__YOUR TASK__
Return the stretch from the line containing "Given: Click the France flag icon for Paris" through the line containing "[x=39, y=23]", both included, reproducing each line precisely as it appears in the records.

__AVAILABLE RECORDS__
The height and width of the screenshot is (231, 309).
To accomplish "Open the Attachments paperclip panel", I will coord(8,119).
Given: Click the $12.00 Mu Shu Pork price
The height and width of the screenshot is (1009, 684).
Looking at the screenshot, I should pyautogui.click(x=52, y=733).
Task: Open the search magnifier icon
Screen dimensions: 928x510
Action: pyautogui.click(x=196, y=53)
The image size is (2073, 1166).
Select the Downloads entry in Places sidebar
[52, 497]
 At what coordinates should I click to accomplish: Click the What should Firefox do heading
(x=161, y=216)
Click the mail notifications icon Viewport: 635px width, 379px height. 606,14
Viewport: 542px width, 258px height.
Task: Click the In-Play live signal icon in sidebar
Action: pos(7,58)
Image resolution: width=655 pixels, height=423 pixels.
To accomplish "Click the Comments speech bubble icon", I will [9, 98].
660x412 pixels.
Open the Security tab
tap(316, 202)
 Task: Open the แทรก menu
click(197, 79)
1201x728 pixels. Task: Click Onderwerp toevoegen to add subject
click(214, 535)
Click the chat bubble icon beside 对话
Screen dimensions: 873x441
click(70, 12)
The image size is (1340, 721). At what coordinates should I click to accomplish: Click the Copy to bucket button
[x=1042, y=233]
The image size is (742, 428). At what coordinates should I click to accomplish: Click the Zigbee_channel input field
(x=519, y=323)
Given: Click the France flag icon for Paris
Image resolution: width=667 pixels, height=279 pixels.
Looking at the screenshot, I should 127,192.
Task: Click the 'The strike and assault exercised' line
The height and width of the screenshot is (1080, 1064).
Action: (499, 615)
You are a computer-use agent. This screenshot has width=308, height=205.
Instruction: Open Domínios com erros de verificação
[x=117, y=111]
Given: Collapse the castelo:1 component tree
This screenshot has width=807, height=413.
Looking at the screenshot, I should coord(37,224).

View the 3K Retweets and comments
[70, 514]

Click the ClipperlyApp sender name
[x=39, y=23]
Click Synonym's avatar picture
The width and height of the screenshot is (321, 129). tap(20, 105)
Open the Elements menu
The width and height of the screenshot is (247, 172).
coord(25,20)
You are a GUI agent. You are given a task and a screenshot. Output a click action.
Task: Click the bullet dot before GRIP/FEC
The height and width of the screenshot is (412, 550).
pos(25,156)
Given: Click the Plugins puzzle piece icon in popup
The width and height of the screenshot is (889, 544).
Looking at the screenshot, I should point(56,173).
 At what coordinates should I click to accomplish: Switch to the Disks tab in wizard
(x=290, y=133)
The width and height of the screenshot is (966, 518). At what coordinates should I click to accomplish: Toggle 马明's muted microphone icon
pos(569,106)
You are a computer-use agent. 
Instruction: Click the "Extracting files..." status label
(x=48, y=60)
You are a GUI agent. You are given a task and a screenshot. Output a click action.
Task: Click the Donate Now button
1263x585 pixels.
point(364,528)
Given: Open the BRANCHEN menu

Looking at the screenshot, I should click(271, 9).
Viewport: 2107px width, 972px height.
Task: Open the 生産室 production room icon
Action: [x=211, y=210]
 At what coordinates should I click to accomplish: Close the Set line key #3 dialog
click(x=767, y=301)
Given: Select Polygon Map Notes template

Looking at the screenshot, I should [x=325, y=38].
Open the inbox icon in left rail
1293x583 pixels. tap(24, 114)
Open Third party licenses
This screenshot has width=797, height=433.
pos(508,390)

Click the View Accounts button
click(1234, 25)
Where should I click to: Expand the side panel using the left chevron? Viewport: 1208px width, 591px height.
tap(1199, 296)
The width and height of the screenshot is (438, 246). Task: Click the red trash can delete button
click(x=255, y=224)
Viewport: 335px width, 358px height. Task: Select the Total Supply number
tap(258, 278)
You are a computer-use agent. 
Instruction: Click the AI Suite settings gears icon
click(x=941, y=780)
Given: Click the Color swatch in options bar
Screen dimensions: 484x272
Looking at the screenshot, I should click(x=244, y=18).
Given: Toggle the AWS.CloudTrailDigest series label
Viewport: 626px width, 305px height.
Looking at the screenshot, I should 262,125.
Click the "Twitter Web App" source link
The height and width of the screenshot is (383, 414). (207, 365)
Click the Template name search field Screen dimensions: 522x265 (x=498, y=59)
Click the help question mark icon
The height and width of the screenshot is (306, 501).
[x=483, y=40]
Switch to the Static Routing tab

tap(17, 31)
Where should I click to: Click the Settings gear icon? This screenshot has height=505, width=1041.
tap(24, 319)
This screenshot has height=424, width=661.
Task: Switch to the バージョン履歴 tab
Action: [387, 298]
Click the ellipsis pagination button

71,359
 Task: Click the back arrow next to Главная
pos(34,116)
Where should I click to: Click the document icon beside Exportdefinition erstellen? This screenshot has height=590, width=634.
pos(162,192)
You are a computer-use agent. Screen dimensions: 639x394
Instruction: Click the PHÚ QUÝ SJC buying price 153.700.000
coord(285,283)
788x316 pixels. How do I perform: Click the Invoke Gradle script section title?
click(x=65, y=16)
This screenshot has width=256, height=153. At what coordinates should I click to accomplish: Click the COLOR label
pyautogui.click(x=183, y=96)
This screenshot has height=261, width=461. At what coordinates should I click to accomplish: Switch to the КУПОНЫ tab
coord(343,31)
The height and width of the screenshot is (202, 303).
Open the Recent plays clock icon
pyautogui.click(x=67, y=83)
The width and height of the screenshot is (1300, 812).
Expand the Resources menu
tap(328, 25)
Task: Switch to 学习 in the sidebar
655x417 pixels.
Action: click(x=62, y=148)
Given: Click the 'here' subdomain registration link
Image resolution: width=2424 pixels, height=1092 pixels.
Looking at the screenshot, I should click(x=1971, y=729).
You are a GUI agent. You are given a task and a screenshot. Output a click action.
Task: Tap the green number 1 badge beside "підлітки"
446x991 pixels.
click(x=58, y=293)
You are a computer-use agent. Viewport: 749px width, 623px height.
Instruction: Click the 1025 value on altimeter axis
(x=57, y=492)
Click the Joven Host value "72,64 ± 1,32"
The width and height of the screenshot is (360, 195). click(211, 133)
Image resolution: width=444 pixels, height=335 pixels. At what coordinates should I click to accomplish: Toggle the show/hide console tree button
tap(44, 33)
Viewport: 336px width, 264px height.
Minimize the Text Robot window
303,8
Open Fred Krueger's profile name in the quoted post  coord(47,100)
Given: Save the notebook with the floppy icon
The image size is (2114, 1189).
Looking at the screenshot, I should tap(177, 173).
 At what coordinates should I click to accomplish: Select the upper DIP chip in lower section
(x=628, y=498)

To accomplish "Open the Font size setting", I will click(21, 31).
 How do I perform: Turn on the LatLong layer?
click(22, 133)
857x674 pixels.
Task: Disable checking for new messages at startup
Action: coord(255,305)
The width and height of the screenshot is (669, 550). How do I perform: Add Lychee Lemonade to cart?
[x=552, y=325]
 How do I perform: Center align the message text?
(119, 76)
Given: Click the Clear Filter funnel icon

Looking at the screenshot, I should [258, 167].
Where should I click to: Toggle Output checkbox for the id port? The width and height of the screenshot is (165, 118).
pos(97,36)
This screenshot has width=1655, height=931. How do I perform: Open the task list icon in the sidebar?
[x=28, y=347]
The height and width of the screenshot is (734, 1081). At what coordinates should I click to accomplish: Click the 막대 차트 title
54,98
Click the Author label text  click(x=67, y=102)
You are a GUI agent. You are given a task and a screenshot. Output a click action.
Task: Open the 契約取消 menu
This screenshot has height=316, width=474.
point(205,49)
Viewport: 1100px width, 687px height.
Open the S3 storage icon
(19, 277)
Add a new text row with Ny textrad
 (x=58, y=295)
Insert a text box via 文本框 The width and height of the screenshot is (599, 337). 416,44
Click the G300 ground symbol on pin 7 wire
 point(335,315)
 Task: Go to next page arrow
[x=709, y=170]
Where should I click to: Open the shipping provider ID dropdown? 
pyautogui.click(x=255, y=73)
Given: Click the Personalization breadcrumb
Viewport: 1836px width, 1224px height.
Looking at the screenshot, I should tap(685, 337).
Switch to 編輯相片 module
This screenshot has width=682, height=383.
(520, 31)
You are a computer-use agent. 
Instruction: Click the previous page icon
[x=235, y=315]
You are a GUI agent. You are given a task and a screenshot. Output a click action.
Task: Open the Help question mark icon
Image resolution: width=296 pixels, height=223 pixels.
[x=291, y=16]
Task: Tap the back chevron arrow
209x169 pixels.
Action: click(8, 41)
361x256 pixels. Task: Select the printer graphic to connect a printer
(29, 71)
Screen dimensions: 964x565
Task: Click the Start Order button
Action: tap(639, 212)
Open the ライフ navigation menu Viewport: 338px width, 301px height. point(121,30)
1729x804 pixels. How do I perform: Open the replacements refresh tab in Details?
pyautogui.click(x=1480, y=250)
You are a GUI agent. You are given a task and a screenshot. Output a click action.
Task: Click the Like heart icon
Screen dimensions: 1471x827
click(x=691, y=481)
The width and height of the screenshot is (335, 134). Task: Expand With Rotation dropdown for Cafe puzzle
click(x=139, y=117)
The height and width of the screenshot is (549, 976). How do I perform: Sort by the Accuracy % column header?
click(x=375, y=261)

__SOLUTION__
Given: Click the France flag icon for Paris
Image resolution: width=667 pixels, height=279 pixels.
Looking at the screenshot, I should 127,192.
Task: Click the 'The strike and assault exercised' line
The height and width of the screenshot is (1080, 1064).
Action: (499, 615)
You are a computer-use agent. This screenshot has width=308, height=205.
Instruction: Open Domínios com erros de verificação
[x=117, y=111]
Given: Collapse the castelo:1 component tree
This screenshot has width=807, height=413.
Looking at the screenshot, I should coord(37,224).

View the 3K Retweets and comments
[70, 514]

Click the ClipperlyApp sender name
[x=39, y=23]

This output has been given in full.